4. COMMITMENTS AND CONTINGENCIES
Litigation
We are subject to various legal claims arising in the normal course of business. We are self-insured up to specified limits for certain types of claims, including product liability, and are fully self-insured for certain other types of claims, including environmental, product recall, and patent infringement. Based on information currently available, it is the opinion of management that the ultimate resolution of pending and threatened legal proceedings will not have a material adverse effect on our results of operations, financial position, or cash flows. However, in the event of unexpected future developments, it is possible that the ultimate resolution of such matters, if unfavorable, could have a material adverse effect on our results of operations, financial position, or cash flows.
We establish accruals for legal claims when the costs associated with the claims become probable and can be reasonably estimated. The actual costs of resolving legal claims may be substantially higher or lower than the amounts accrued for such claims. However, we cannot make a meaningful estimate of actual costs or a range of reasonably possible losses that could possibly be higher or lower than the amounts accrued. In addition, from time to time we may incur expense associated with efforts to enforce our non-compete agreements.
Britto and Cowan v. Zep Inc. and Acuity Specialty Products, Inc.
We are a defendant in Britto and Cowan v. Zep Inc. and Acuity Specialty Products, Inc., a lawsuit that commenced in December 2010 in the Superior Court in Alameda County, California. The plaintiffs, who were formerly employed as sales representatives by Acuity Specialty Products, Inc., a subsidiary of the Company (“Acuity”), brought the lawsuit on behalf of themselves and on behalf of a putative class that includes all of Acuity’s current sales representatives based in California and all former sales representatives based in California who were employed by Acuity on December 30, 2006 or thereafter. The putative class consists of 141 members, including 30 current sales representatives and 111 former sales representatives. The plaintiffs allege that Acuity failed to reimburse the putative class members for work-related expenses and failed to pay the putative class members their wages by assessing unlawful deductions from commissions. The Plaintiffs are also seeking to recover statutory and/or civil penalties pursuant to the California Labor Private Attorney General Act. The Court has not yet considered whether to certify the putative class. We believe we have substantial factual and legal defenses to the claims made in the lawsuit, and we intend to assert the defenses aggressively.
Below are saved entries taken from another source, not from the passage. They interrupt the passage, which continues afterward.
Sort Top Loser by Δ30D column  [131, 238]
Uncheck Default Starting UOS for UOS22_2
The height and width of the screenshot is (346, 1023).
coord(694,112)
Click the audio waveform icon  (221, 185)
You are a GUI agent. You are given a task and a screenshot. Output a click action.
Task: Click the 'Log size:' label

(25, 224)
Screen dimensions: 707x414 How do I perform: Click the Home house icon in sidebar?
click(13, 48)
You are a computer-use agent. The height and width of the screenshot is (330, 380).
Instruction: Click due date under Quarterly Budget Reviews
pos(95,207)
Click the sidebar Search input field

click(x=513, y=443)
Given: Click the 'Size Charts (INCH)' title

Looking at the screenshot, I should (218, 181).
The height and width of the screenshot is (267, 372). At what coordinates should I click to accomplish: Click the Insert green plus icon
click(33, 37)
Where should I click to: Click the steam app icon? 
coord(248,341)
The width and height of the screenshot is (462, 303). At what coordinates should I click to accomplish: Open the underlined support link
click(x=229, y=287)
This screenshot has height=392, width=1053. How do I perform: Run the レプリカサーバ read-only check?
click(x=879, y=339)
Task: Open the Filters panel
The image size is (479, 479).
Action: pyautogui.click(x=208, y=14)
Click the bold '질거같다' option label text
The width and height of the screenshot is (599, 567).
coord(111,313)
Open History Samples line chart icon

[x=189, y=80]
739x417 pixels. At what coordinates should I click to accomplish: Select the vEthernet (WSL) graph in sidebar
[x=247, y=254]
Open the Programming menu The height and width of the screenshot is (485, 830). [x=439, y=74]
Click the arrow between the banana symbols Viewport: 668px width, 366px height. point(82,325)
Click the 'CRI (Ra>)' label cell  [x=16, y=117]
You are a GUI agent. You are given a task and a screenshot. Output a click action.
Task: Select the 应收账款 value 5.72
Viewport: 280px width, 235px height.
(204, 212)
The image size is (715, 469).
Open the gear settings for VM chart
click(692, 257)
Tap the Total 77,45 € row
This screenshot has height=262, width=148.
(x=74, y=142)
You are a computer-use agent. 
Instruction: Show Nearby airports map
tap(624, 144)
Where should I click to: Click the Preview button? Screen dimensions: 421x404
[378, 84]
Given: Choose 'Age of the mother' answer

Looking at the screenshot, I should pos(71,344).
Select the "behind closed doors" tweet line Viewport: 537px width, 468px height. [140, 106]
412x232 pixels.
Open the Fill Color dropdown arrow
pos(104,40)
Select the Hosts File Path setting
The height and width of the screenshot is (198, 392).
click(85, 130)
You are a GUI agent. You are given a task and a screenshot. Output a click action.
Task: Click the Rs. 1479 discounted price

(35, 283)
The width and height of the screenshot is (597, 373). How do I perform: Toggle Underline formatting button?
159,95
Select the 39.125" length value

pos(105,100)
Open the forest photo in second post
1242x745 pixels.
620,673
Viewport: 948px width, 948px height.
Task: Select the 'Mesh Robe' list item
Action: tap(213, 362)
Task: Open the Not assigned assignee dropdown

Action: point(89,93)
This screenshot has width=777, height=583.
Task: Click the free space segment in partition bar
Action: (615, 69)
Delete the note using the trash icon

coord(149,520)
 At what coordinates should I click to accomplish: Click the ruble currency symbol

In May 2011, we made settlement offers to all members of the putative class, other than the named plaintiffs, who were then currently employed by Acuity in an effort to reduce the expenses of litigating the case and to eliminate any potential adverse impact to ongoing selling efforts. Approximately 30 of the offerees accepted the settlement offer. In September 2011, we participated in an unsuccessful, non-binding mediation process in an attempt to settle the lawsuit. In October 2011, we made a second offer of settlement to the members of the putative class who are currently employed and who did not accept the first settlement offer, as well as a first settlement offer to all members of the putative class who are former employees of Acuity. We subsequently withdrew the offer to members of the putative class that we currently employ. As of December 15, 2011, approximately 59 members of the putative class who are former employees have accepted a settlement offer. We may enter into additional discussions regarding settlement of the lawsuit with the named plaintiffs and other members of the putative class, and we may enter into settlement agreements, if we believe settlement is in the best interest of our shareholders.
During the year ended August 31, 2011, we established a $1.8 million accrual, which, based on the facts known as of the time of filing of this Quarterly Report on Form 10-Q, continues to represent our best estimate of the probable loss related to this litigation. If the Company is not successful in its defense against the claims asserted in the lawsuit and if there is an adverse verdict on the merits from which there is no successful appeal, or in the event of a negotiated settlement of the litigation, the resulting liability could be material to the Company’s financial condition or results of operations. However, because of the uncertainty of the outcome of the lawsuit, including whether the class will be certified and the amount of damages, if any, any class member may be able to prove, and because the Company’s liability, if any, arising from the litigation, including the size of any damages awarded if plaintiffs are successful in the litigation or any negotiated settlement, could vary widely, the Company cannot estimate the reasonably possible losses or range of loss that may arise from the litigation in excess of the amounts described above. We continue to anticipate incurring approximately $1.2 million of costs associated with legal defense fees during the first half of fiscal year 2012 in connection with this matter.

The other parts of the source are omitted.